## To do
Having located "Expand the Сохранить в dropdown" in the listing below, write out its line and every following line exactly, last line included, without the pictures.

________________________

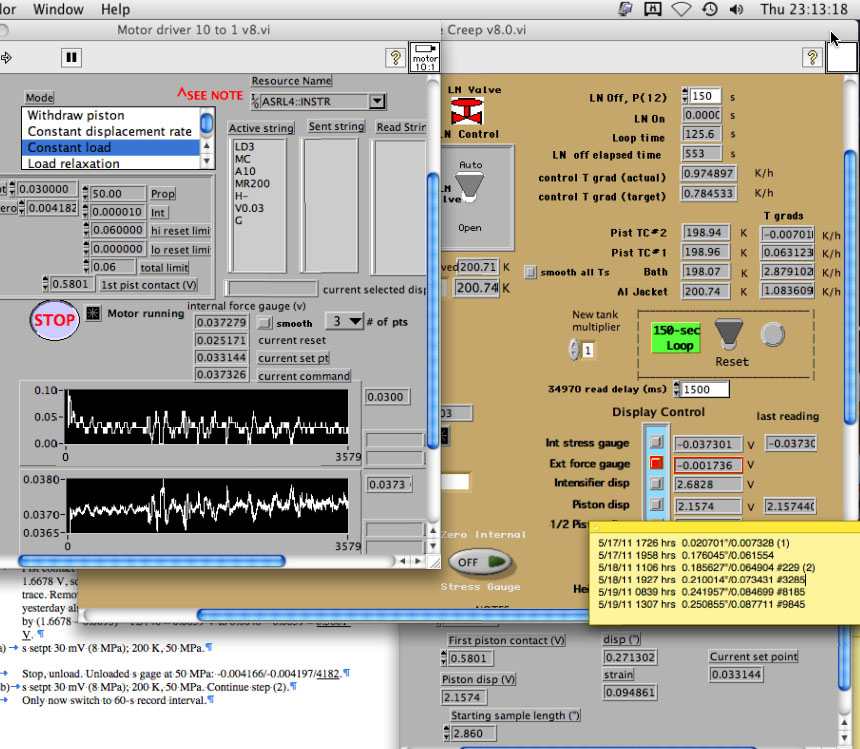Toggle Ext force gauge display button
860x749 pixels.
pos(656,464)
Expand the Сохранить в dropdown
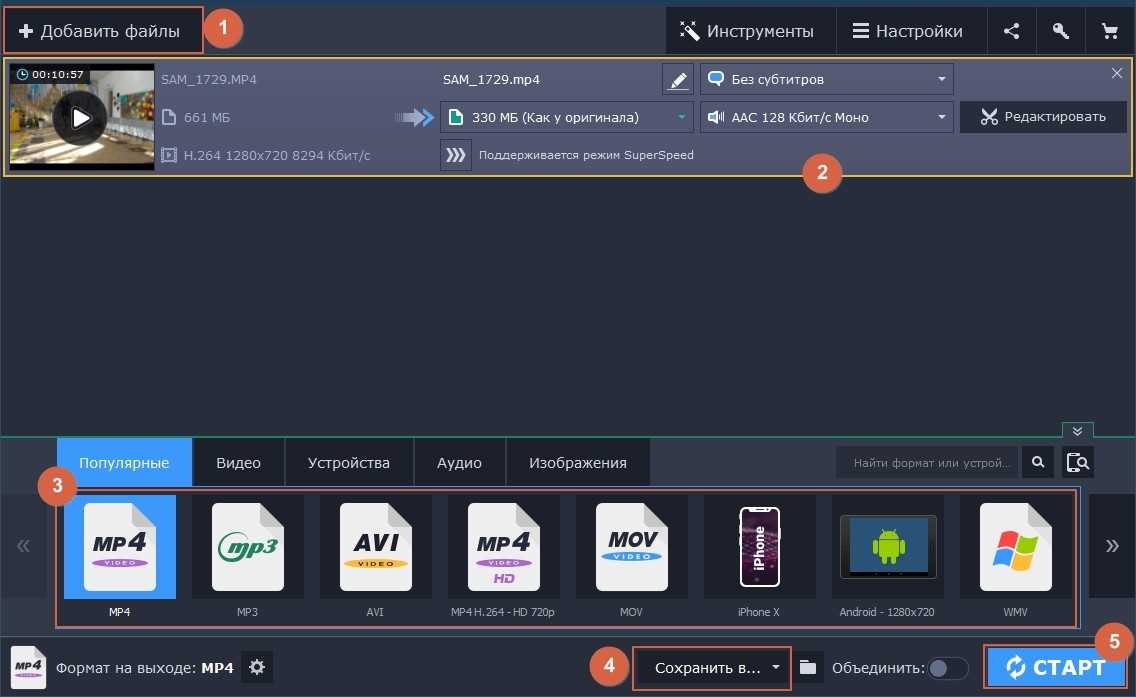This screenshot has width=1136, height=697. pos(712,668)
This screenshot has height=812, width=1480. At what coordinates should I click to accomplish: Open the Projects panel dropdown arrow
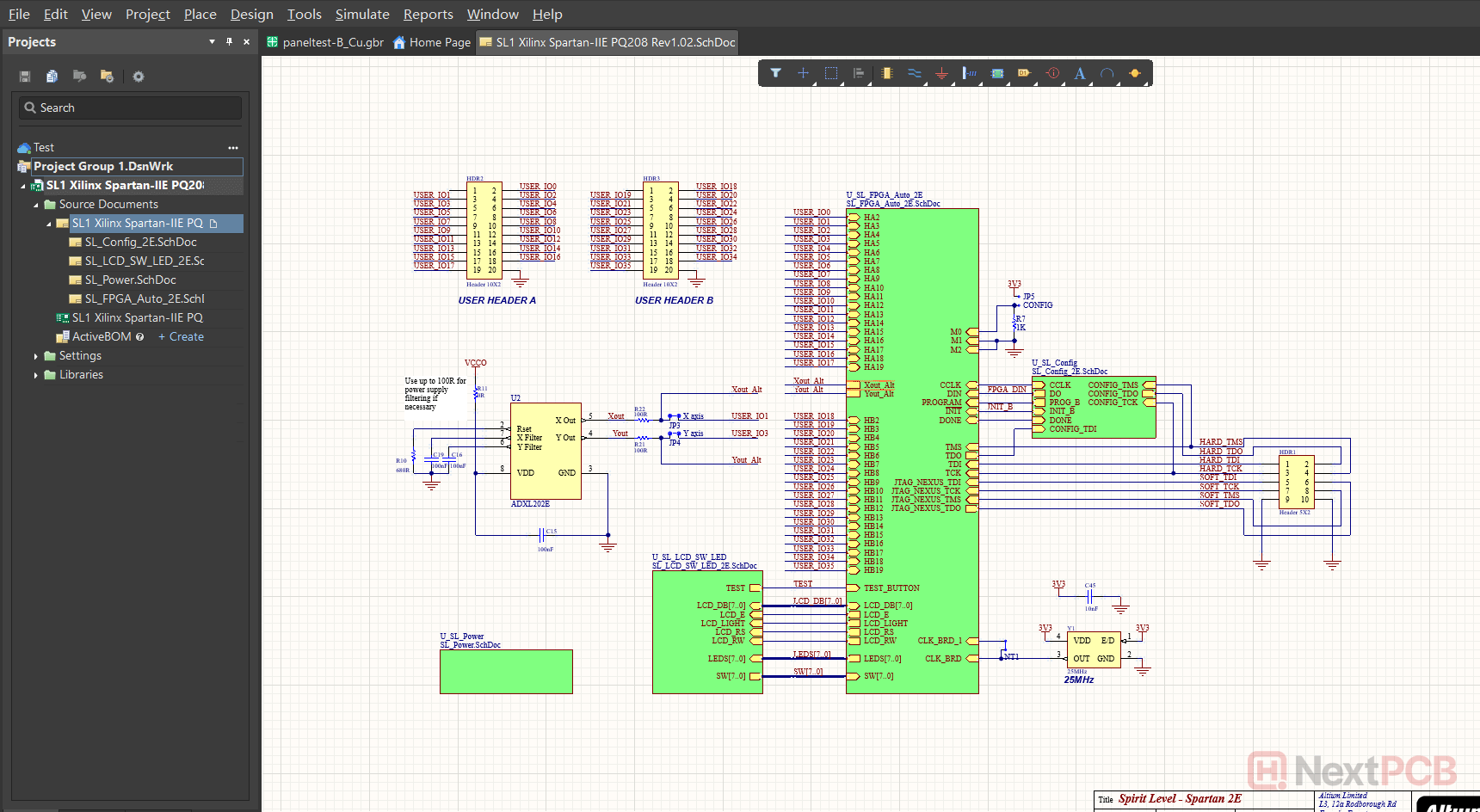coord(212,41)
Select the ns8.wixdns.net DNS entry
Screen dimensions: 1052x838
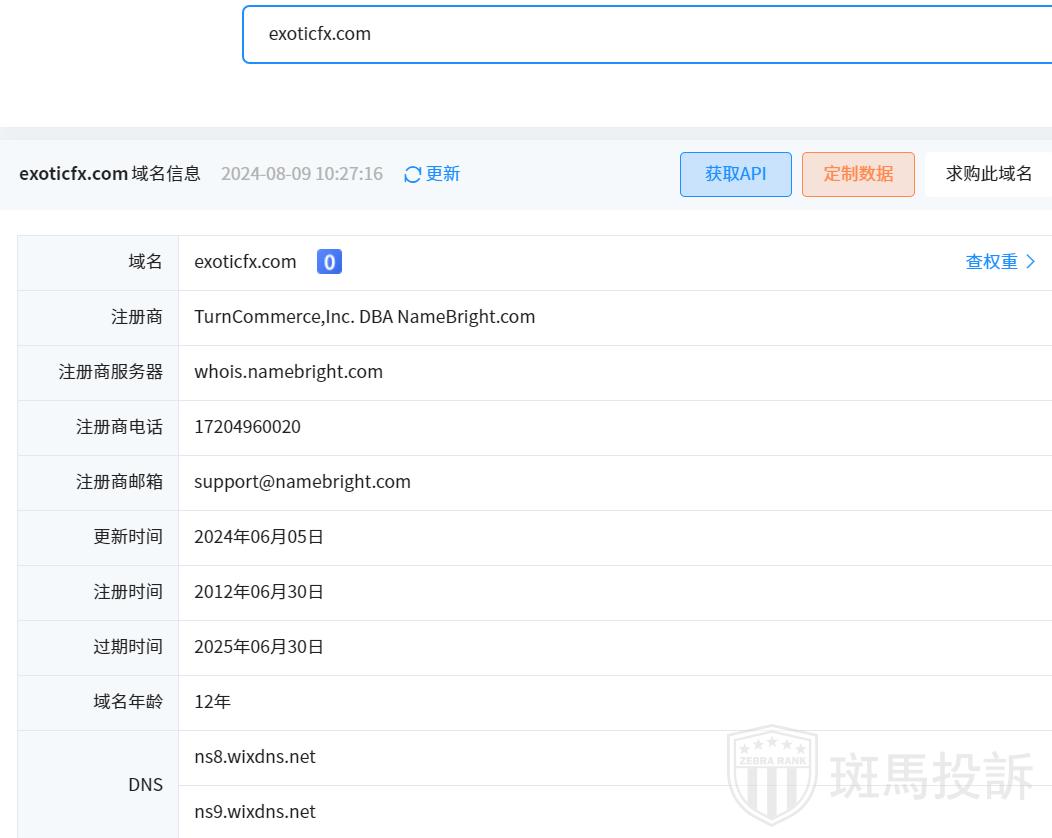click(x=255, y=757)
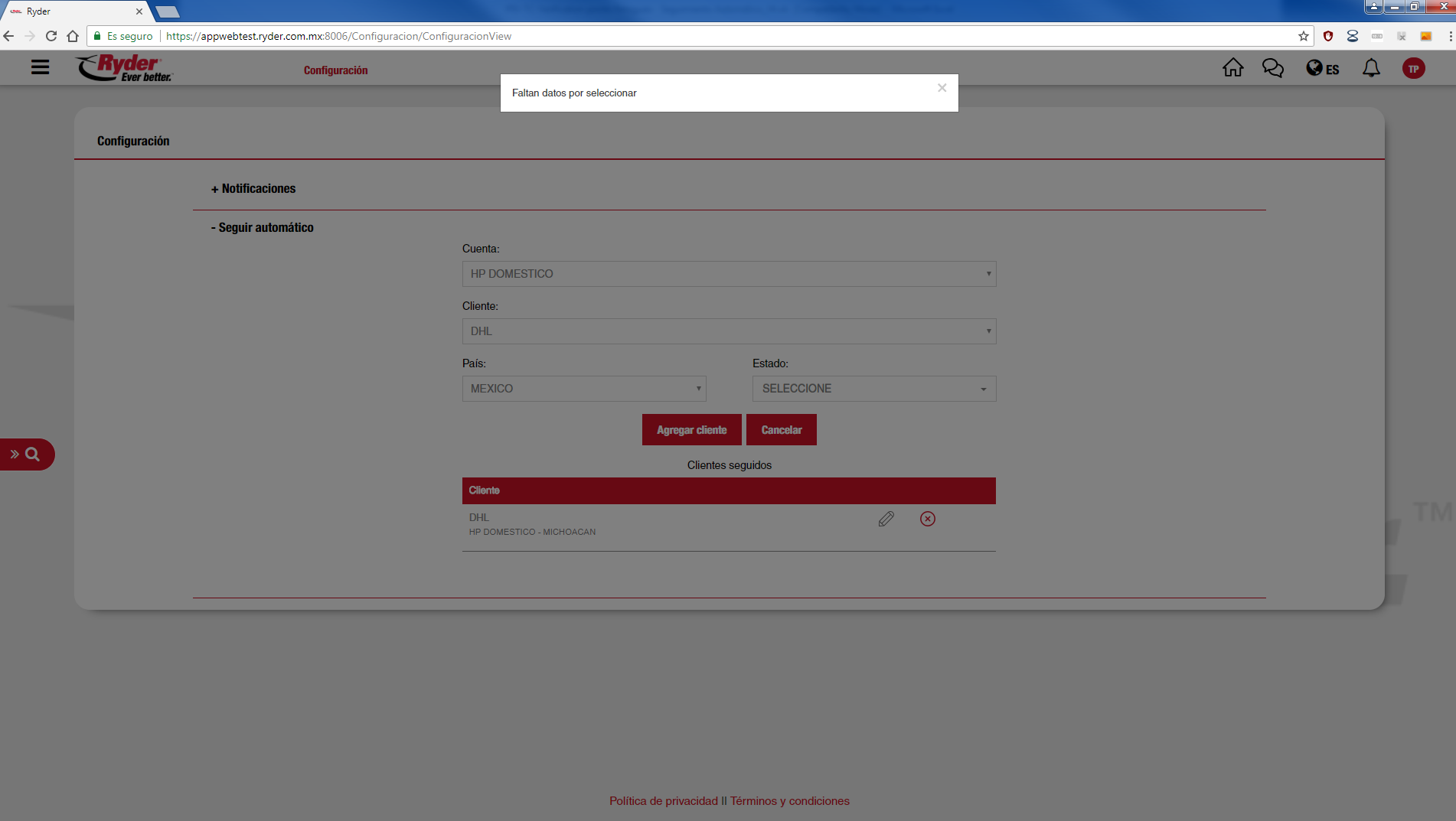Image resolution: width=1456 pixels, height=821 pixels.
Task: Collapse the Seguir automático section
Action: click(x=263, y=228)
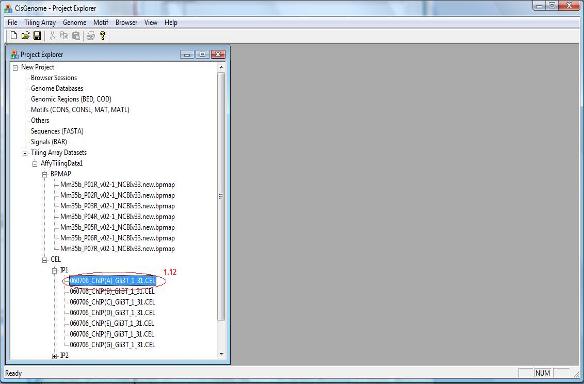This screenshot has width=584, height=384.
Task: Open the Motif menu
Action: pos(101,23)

________________________

## Task answer
Expand the Сохранить в dropdown
This screenshot has width=1136, height=697. pos(712,668)
This screenshot has height=812, width=1480. At what coordinates should I click to accomplish: Open the Projects panel dropdown arrow
coord(212,41)
Select the ns8.wixdns.net DNS entry
Screen dimensions: 1052x838
click(x=255, y=757)
Image resolution: width=1456 pixels, height=821 pixels.
Task: Collapse the Seguir automático section
Action: click(x=263, y=228)
This screenshot has width=584, height=384.
Task: Open the Motif menu
Action: pos(101,23)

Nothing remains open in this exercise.